Act of August 27, 1971, P.L. 358, as amended, 24 P. S. § 5701 et seq.
Act of July 22, 1970, P.L. 513, as amended, added by Section 2 of the Act of June 28, 1975, P.L. 36, as amended, 72 P. S. § 3169.1202.1 which provided:
All cigarette tax revenues collected by the Department of Revenue under this act and heretofore paid into the Parent Reimbursement Fund in accordance with the . . . 'Parent Reimbursement Act for Nonpublic Education,' shall be transferred into the General Fund, and all such revenues hereinafter collected shall be paid into the General Fund.
We must agree that the Treasurer has no legal authority to pay the vouchers in question here. Nor do we have the power to order their payment. As we have recently stated in Shapp v. Sloan, 27 Pa. Commw. 312, 323, 367 A.2d 791, 797-8 (1976); aff'd, ___ Pa. ___, ___ A.2d ___ (Nos. 4, 214 January Term 1977, 586 January Term 1976, filed July 19, 1978).
In our opinion, Article III, Section 24, of our Constitution mandates that money paid into the State Treasury, whether derived from State taxation or any other source, may be paid out of the State Treasury only by legislative action in the form of any appropriation act or in the form of other statutory enactment of general or limited application as to particular subjects.
The Treasurer acted properly in transferring all money remaining in the Parent Reimbursement Fund into the General Fund, having been authorized by the legislature to do so. There is simply no money now in that fund, therefore, from which these vouchers may be paid, and, inasmuch as the Act itself explicitly provided that none of the PPAA's obligations or debts could be deemed to be obligations of the Commonwealth, it is clear that money from the General Fund may not be used to honor the PPAA's vouchers either:
The authority shall have no power, at any time or in any manner to pledge the credit or taxing power of the Commonwealth, nor shall any of its obligations or debts be deemed to be obligations of the Commonwealth. . . .
Section 4 of the Act, 24 P. S. § 5704.
A well-established equitable principle is that equity follows the law, and, our Supreme Court has said:
Even recognizing that a court of equity has broad powers, '[i] is a mistake to suppose, that a court of equity is amenable to no law, either common or statute, and assumes the rule of an arbitrary legislator in every particular case.' Blackstone's Commentaries on the Law 732 (B. Gavit ed. 1941).

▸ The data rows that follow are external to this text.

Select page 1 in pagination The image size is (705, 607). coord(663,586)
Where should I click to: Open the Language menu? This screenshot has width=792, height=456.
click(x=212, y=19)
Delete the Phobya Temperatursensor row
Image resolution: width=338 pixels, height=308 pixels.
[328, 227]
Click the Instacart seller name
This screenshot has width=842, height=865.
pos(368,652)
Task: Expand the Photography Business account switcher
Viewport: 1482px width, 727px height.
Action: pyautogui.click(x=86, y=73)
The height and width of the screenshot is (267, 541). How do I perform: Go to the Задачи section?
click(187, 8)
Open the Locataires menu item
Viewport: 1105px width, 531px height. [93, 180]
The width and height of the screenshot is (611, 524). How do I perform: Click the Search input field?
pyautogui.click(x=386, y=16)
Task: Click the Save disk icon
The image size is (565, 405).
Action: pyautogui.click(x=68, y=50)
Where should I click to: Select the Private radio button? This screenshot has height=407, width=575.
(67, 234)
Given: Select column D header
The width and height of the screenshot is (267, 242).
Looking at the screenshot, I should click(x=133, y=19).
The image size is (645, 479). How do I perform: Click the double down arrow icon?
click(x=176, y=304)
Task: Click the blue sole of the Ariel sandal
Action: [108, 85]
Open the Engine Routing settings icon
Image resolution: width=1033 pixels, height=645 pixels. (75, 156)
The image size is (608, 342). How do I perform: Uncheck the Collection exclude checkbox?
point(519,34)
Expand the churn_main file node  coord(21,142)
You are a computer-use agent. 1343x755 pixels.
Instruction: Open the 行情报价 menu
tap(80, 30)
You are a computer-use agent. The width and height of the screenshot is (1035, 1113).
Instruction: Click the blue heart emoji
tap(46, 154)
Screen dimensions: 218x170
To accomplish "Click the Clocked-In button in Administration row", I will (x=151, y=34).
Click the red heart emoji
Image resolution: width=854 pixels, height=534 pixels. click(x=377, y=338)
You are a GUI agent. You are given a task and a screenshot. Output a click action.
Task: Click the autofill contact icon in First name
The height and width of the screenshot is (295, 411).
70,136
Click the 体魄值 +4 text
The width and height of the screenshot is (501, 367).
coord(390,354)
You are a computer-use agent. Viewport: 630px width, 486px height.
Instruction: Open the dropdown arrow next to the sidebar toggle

First Federal Savings and Loan Association v. Swift, 457 Pa. 206, 210, 321 A.2d 895, 897 (1974). See also Central Storage Transfer Co. v. Kaplan, 37 Pa. Commw. 105, 389 A.2d 711 (1978).
This Court, sitting in equity, cannot and will not order the Treasurer to perform an unlawful act, and we must, therefore, sustain the Treasurer's demurrer to the second count and dismiss the PPAA's complaint.
ORDER
AND NOW, this 8th day of August, 1978, the plaintiff has withdrawn the first count of its complaint and the defendant's preliminary objection in the nature of a demurrer to the second count is hereby sustained, and the complaint is therefore dismissed.